What to do: Write out exactly the lines from the one containing "Task: Click the main.scss file icon" through the last line of the records below, including both.

════════

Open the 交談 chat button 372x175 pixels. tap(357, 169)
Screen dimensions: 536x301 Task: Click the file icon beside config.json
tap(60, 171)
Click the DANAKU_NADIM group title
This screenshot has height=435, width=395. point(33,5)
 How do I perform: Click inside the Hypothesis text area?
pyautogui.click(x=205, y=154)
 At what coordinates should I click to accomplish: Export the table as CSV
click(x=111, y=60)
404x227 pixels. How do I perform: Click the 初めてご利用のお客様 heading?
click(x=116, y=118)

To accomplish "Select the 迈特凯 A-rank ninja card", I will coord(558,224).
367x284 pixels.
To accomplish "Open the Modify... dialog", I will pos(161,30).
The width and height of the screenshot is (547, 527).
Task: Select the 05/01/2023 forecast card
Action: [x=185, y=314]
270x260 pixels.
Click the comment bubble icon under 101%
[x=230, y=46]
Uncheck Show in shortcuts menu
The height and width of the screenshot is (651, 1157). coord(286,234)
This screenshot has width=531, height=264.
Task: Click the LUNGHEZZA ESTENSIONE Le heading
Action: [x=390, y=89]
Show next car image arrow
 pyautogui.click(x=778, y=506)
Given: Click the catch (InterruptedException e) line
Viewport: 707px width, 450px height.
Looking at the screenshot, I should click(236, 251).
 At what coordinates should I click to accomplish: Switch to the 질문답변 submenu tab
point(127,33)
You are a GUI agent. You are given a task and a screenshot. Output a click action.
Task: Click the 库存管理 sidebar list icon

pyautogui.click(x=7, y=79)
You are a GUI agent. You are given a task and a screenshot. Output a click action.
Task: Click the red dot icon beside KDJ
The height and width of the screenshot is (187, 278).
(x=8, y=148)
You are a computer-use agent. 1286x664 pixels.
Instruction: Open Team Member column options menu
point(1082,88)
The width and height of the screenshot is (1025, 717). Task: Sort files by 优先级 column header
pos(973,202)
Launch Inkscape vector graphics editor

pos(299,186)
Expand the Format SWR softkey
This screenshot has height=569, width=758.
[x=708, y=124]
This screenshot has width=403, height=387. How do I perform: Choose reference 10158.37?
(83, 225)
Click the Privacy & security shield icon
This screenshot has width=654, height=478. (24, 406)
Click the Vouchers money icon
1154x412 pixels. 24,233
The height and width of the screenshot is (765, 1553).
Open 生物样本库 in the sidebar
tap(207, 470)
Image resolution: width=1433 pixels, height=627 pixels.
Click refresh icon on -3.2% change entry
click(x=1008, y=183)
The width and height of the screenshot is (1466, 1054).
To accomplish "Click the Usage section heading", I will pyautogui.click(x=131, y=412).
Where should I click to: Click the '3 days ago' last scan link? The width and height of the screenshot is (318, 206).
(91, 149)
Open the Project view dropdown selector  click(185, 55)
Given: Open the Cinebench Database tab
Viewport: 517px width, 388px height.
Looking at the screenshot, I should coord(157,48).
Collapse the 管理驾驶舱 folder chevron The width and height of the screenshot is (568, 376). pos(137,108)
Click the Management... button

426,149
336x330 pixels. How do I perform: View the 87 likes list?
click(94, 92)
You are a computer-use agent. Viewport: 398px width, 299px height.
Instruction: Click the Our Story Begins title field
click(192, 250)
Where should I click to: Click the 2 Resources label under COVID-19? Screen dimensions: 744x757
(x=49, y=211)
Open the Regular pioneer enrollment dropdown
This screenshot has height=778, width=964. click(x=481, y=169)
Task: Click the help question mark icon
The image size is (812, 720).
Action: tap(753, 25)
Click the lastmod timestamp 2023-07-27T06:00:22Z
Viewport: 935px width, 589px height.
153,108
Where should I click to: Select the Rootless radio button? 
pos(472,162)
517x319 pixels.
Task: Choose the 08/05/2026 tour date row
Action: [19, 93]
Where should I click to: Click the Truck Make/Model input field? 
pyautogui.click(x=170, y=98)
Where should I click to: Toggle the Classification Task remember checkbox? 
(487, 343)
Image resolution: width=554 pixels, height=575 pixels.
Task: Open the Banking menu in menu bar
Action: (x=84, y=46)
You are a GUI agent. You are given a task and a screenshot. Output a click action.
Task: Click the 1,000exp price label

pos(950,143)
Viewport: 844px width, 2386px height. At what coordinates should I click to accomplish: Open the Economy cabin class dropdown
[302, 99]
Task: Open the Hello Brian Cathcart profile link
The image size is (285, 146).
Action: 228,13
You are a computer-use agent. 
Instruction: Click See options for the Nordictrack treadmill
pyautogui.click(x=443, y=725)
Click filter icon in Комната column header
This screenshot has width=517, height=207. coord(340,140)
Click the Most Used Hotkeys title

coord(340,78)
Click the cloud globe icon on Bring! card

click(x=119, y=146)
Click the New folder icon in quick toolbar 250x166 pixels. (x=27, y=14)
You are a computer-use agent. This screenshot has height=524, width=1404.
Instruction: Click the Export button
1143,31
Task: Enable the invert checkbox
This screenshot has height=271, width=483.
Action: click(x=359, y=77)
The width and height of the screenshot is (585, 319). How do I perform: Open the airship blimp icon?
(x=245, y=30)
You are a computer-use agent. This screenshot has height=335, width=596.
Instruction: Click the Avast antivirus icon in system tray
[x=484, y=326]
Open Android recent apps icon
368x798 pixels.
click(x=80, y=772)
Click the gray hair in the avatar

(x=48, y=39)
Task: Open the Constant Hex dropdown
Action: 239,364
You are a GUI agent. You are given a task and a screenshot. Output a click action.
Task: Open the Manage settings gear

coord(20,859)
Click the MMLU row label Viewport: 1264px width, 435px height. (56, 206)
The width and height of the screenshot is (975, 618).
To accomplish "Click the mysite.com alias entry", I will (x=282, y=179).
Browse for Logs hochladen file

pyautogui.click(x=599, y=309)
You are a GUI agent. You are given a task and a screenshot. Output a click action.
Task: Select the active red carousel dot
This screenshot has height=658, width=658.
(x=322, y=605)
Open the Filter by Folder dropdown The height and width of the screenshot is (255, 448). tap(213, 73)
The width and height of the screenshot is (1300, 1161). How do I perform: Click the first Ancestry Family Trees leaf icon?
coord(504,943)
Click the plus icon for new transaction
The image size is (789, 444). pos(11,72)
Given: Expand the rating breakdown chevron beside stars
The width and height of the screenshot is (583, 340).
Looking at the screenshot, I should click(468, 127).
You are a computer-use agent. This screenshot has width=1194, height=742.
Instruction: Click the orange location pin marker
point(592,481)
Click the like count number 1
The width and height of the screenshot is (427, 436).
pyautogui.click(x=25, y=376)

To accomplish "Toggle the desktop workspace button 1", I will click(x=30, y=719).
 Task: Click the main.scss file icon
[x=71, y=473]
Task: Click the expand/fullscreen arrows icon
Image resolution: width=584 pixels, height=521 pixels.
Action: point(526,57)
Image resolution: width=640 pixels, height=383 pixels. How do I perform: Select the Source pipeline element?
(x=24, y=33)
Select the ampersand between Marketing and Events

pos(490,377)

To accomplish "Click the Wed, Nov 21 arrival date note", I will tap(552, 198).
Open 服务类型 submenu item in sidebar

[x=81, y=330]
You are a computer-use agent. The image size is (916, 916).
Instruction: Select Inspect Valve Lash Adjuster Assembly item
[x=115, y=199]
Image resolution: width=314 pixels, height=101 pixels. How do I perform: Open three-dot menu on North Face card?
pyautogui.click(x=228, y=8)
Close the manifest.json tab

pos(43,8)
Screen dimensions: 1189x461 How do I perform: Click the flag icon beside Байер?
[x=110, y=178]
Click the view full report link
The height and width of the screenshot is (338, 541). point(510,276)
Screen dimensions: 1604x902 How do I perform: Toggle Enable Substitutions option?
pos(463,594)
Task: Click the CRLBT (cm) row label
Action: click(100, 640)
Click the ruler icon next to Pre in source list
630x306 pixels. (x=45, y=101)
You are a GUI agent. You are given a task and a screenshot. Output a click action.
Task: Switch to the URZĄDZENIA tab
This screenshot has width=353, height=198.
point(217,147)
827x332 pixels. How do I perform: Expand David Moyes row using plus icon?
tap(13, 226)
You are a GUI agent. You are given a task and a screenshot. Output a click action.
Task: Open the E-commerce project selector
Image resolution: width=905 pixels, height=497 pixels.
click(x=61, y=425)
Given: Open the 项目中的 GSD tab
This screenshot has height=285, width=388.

════════

Your response:
 Task: Click the main.scss file icon
[x=71, y=473]
Task: Click the expand/fullscreen arrows icon
Image resolution: width=584 pixels, height=521 pixels.
Action: point(526,57)
Image resolution: width=640 pixels, height=383 pixels. How do I perform: Select the Source pipeline element?
(x=24, y=33)
Select the ampersand between Marketing and Events

pos(490,377)

To accomplish "Click the Wed, Nov 21 arrival date note", I will tap(552, 198).
Open 服务类型 submenu item in sidebar

[x=81, y=330]
You are a computer-use agent. The image size is (916, 916).
Instruction: Select Inspect Valve Lash Adjuster Assembly item
[x=115, y=199]
Image resolution: width=314 pixels, height=101 pixels. How do I perform: Open three-dot menu on North Face card?
pyautogui.click(x=228, y=8)
Close the manifest.json tab

pos(43,8)
Screen dimensions: 1189x461 How do I perform: Click the flag icon beside Байер?
[x=110, y=178]
Click the view full report link
The height and width of the screenshot is (338, 541). point(510,276)
Screen dimensions: 1604x902 How do I perform: Toggle Enable Substitutions option?
pos(463,594)
Task: Click the CRLBT (cm) row label
Action: click(100, 640)
Click the ruler icon next to Pre in source list
630x306 pixels. (x=45, y=101)
You are a GUI agent. You are given a task and a screenshot. Output a click action.
Task: Switch to the URZĄDZENIA tab
This screenshot has width=353, height=198.
point(217,147)
827x332 pixels. How do I perform: Expand David Moyes row using plus icon?
tap(13, 226)
You are a GUI agent. You are given a task and a screenshot. Output a click action.
Task: Open the E-commerce project selector
Image resolution: width=905 pixels, height=497 pixels.
click(x=61, y=425)
Given: Open the 项目中的 GSD tab
This screenshot has height=285, width=388.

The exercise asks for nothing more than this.